YOUR GOAL: As an exercise, transcribe the data below in full and exactly, omitting pictures.

START PROVIDED ENTRIES

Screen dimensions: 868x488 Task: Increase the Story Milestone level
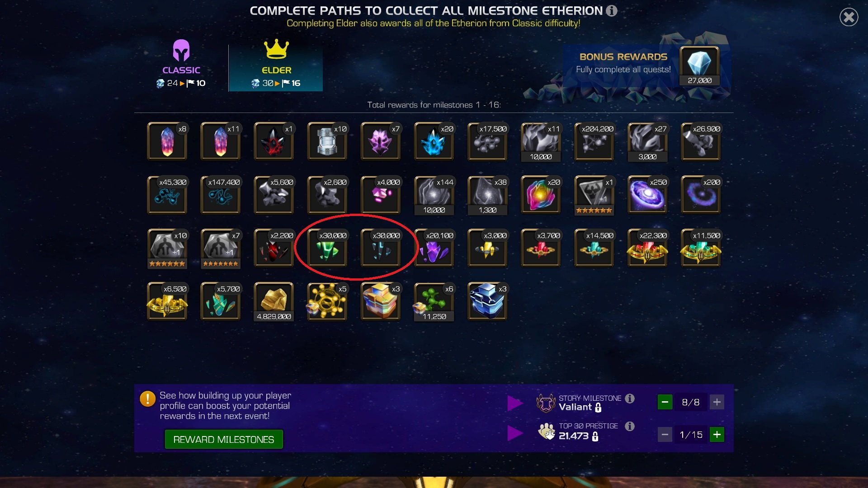717,402
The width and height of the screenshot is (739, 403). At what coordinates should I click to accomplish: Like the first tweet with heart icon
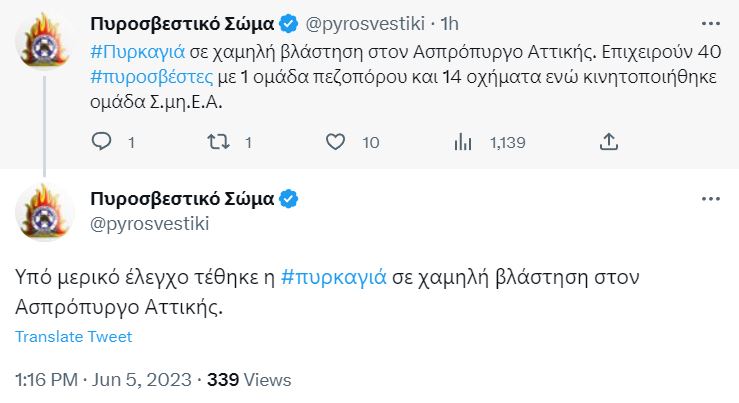[337, 143]
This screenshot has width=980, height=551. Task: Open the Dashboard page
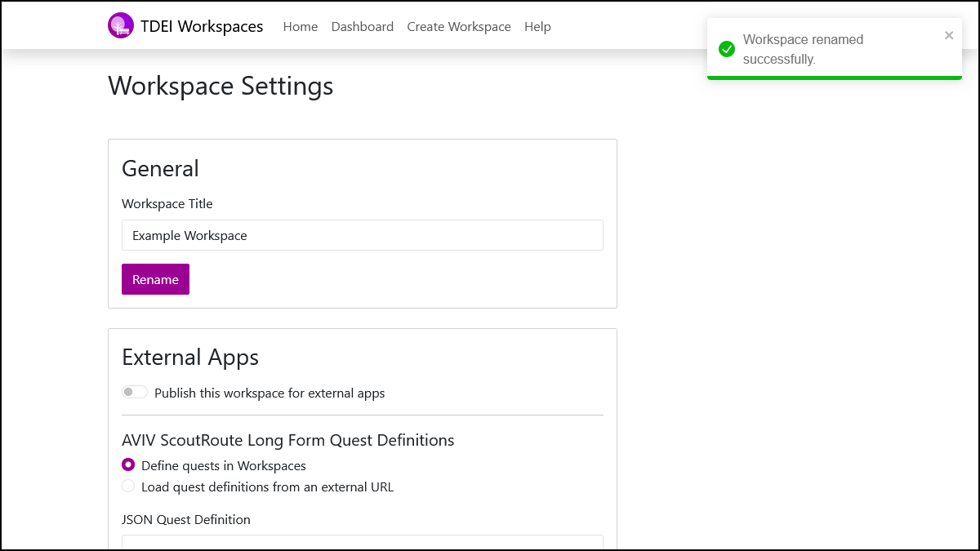tap(362, 26)
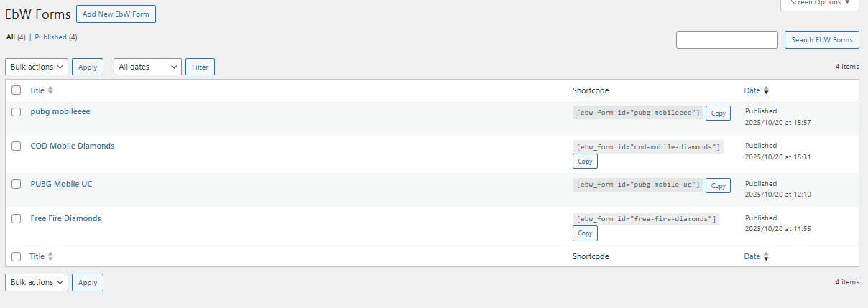This screenshot has height=308, width=868.
Task: Copy the cod-mobile-diamonds shortcode
Action: pos(585,161)
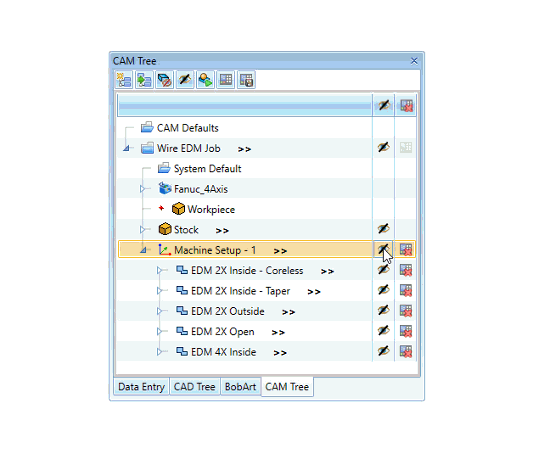Expand the EDM 2X Open feature
The image size is (550, 465).
coord(159,331)
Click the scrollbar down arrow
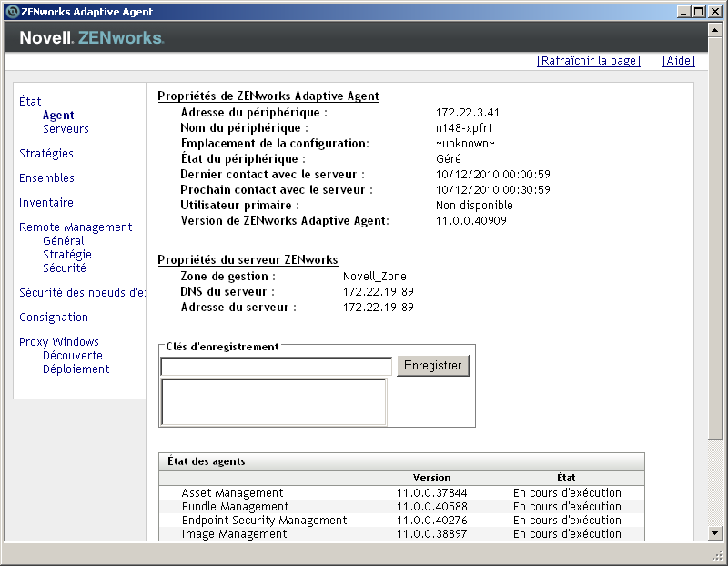The height and width of the screenshot is (566, 728). (713, 535)
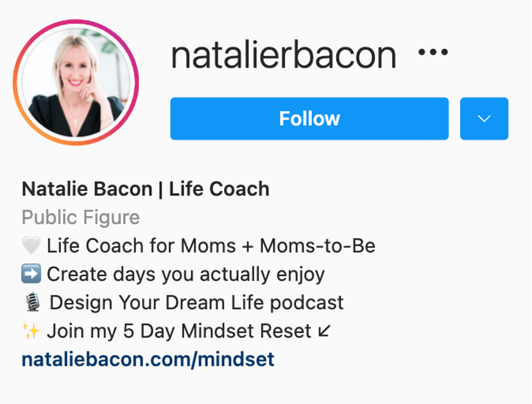Open Natalie Bacon's profile photo
This screenshot has width=532, height=404.
75,81
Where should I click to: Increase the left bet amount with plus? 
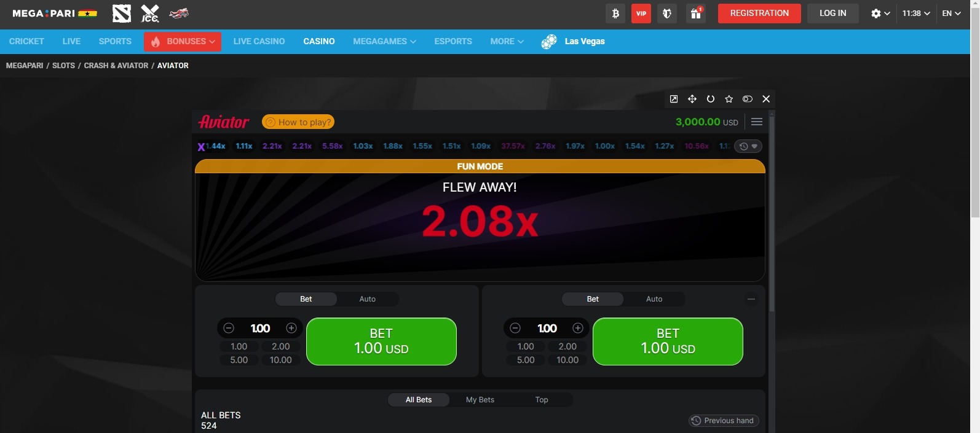coord(291,329)
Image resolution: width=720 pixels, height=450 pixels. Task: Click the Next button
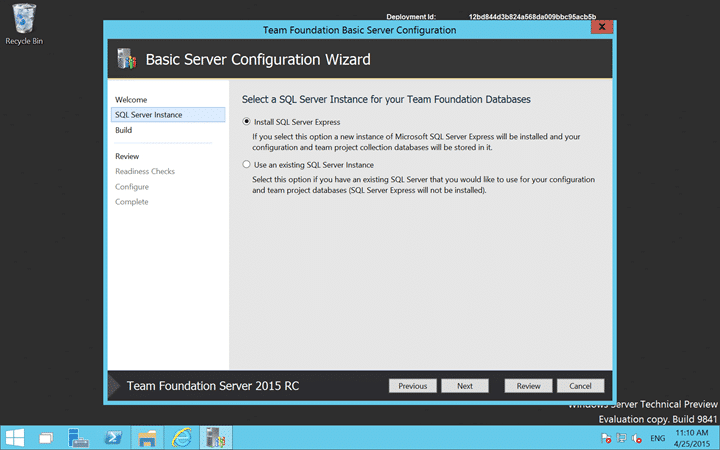pyautogui.click(x=465, y=386)
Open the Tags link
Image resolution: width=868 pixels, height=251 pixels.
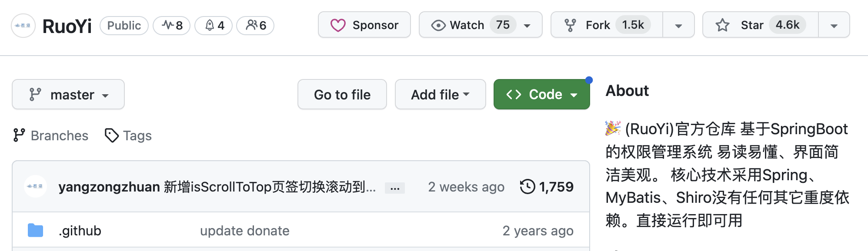(x=128, y=135)
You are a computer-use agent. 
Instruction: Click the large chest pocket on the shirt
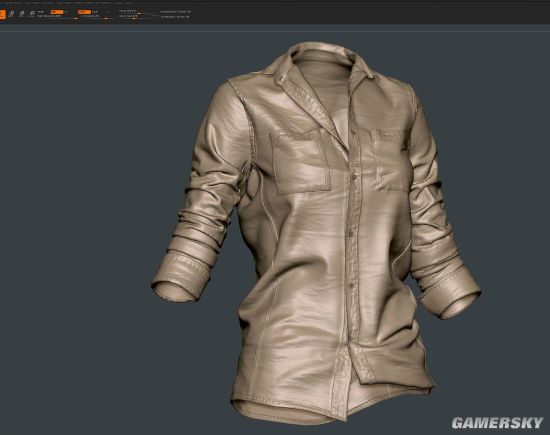tap(300, 161)
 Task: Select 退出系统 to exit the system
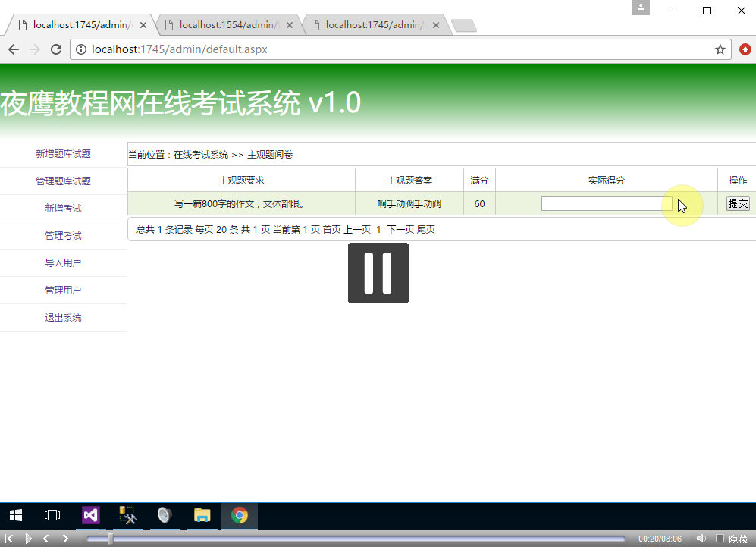pos(63,317)
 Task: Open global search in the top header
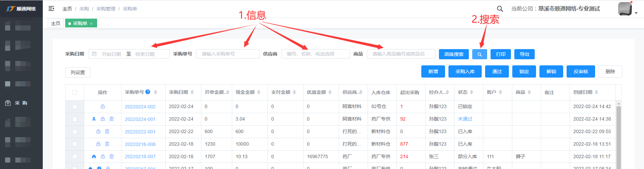click(500, 9)
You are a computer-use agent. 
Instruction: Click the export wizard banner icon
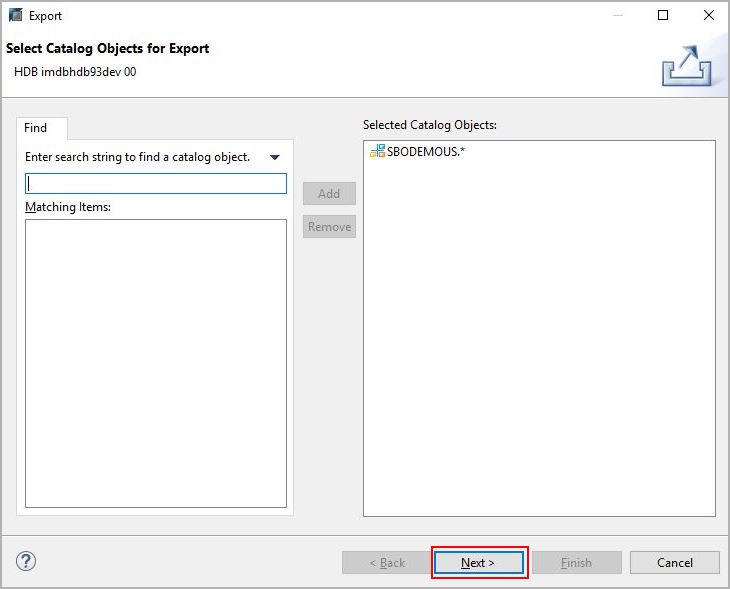[686, 66]
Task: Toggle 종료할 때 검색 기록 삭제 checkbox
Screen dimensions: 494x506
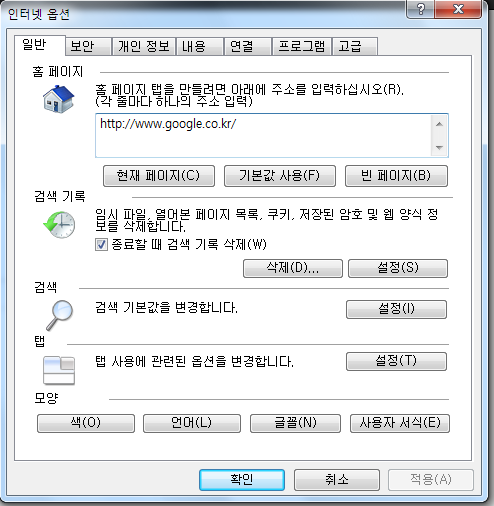Action: coord(101,244)
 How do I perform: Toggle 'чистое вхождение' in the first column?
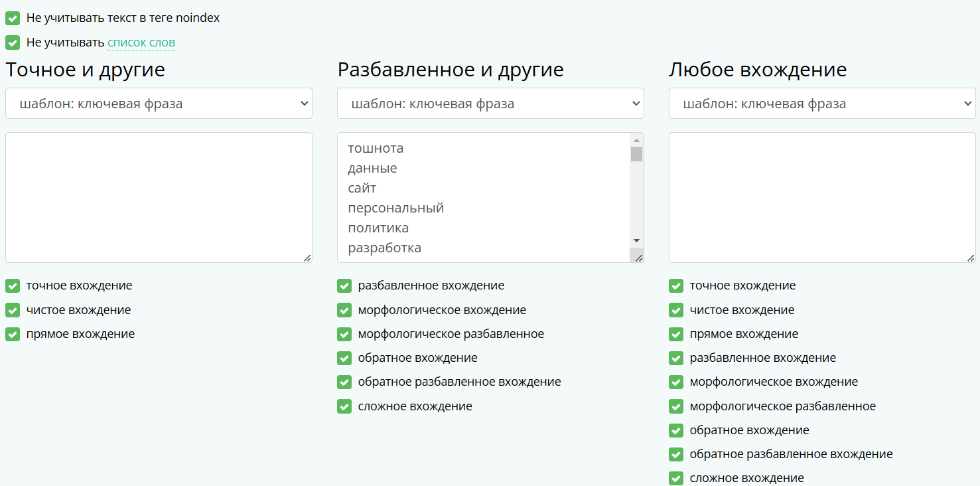click(13, 310)
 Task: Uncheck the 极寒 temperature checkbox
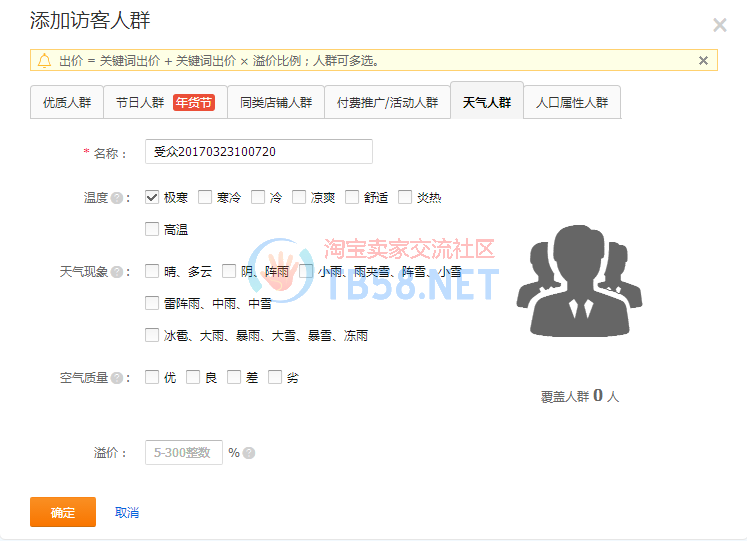click(152, 197)
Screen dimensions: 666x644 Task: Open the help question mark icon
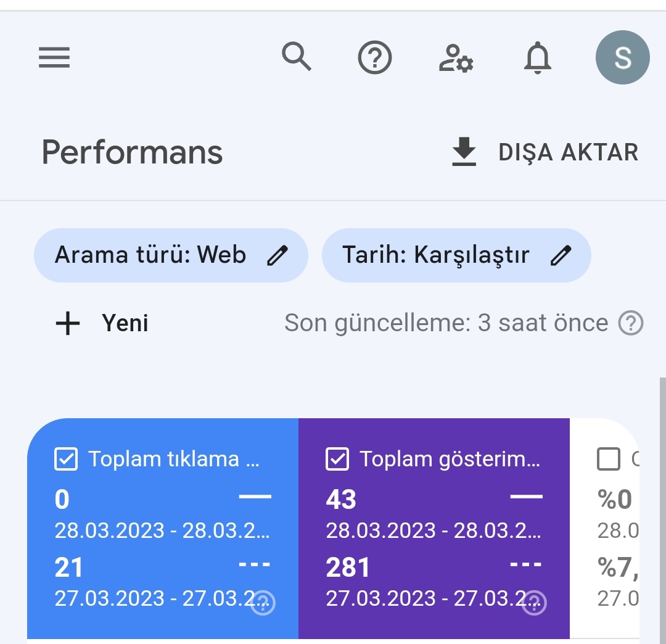[375, 59]
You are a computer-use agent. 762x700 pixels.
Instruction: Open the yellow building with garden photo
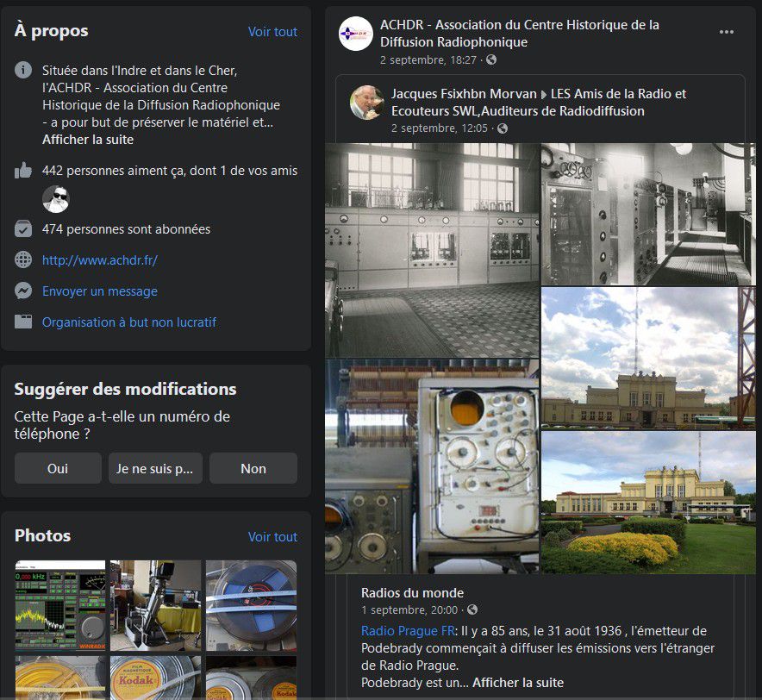click(648, 503)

END PROVIDED ENTRIES

EXERCISE SOLUTION:
Screen dimensions: 868x488 Task: Increase the Story Milestone level
717,402
The width and height of the screenshot is (739, 403). At what coordinates should I click to accomplish: Like the first tweet with heart icon
[337, 143]
This screenshot has width=980, height=551. Task: Open the Dashboard page
tap(362, 26)
This screenshot has height=308, width=868.
Task: Copy the cod-mobile-diamonds shortcode
Action: pos(585,161)
Expand the EDM 2X Open feature
The image size is (550, 465).
coord(159,331)
Click the scrollbar down arrow
The height and width of the screenshot is (566, 728). (713, 535)
Open Natalie Bacon's profile photo
This screenshot has width=532, height=404.
75,81
Where should I click to: Increase the left bet amount with plus? 
coord(291,329)
Image resolution: width=720 pixels, height=450 pixels. Task: Click the Next button
pyautogui.click(x=465, y=386)
Open the Tags link
Image resolution: width=868 pixels, height=251 pixels.
(x=128, y=135)
You are a computer-use agent. 
Instruction: Click the large chest pocket on the shirt
tap(300, 161)
 Task: Select 退出系统 to exit the system
pos(63,317)
 Task: Open global search in the top header
click(500, 9)
You are a computer-use agent. 
Instruction: Click the export wizard banner icon
[686, 66]
Task: Toggle 종료할 때 검색 기록 삭제 checkbox
Screen dimensions: 494x506
Action: coord(101,244)
 How do I perform: Toggle 'чистое вхождение' in the first column?
click(13, 310)
 Task: Uncheck the 极寒 temperature checkbox
click(152, 197)
Screen dimensions: 666x644 Task: Open the help question mark icon
[375, 59]
You are a computer-use agent. 762x700 pixels.
Instruction: Open the yellow building with garden photo
click(648, 503)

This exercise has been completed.